__WHAT IS REQUIRED__
Please, starting at the line that contains "Task: Click SAVE in the Configuration panel", reproduce every line exactly until the records run out, skipping all pictures.

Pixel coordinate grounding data
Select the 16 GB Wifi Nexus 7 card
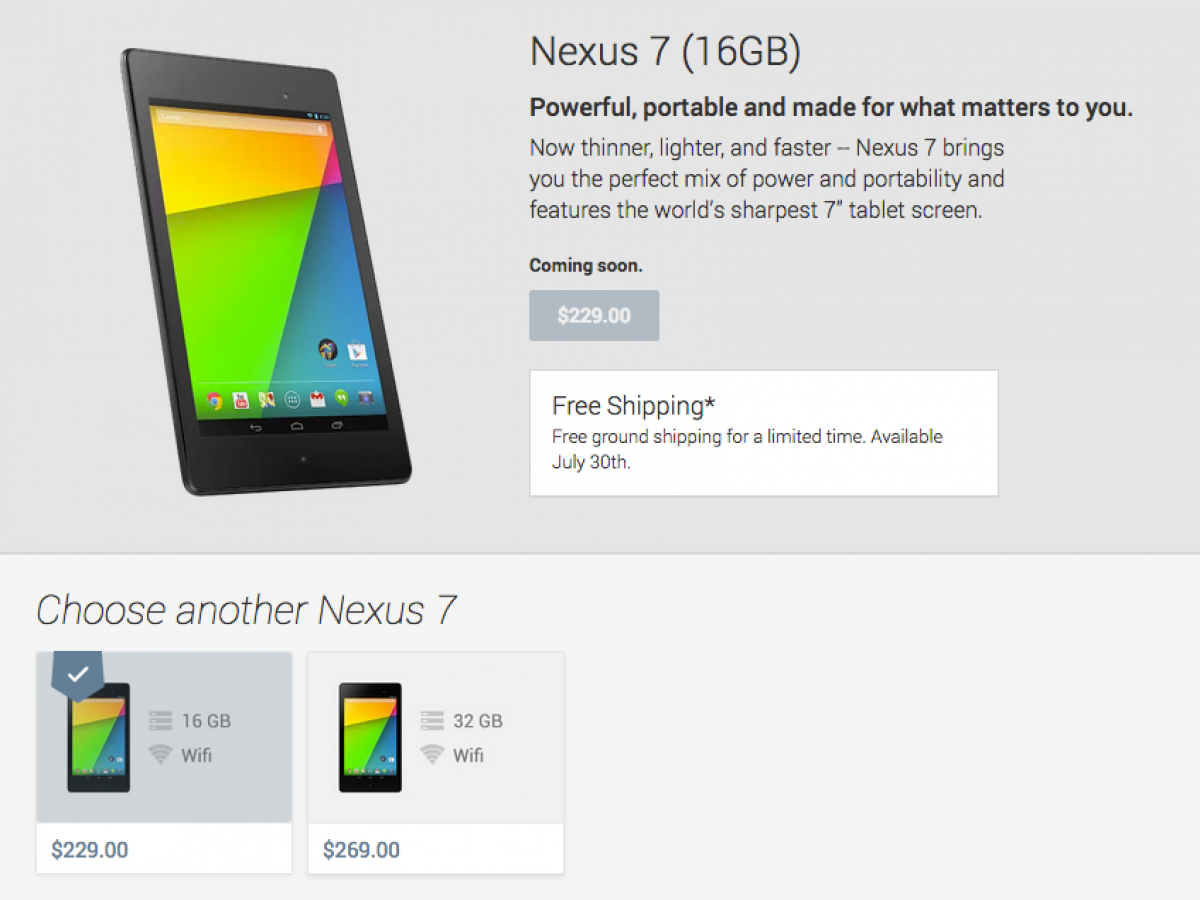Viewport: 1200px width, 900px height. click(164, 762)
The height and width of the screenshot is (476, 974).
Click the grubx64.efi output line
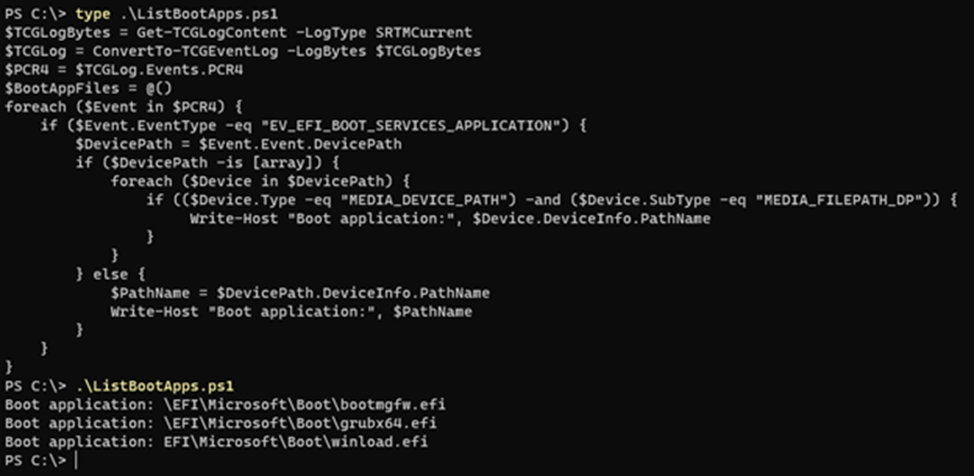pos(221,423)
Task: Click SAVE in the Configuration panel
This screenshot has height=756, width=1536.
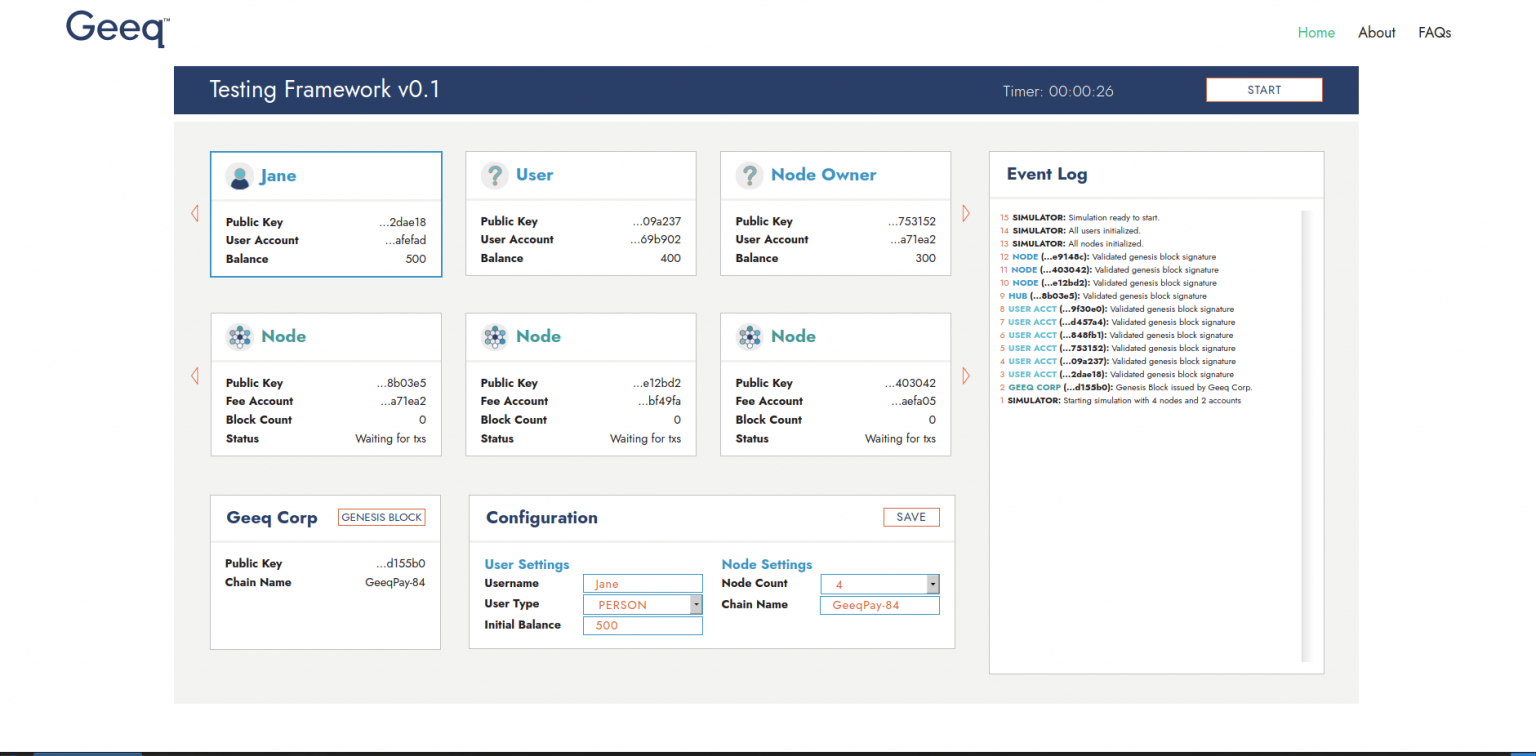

__TASK RESPONSE__
Task: Click SAVE in the Configuration panel
This screenshot has height=756, width=1536.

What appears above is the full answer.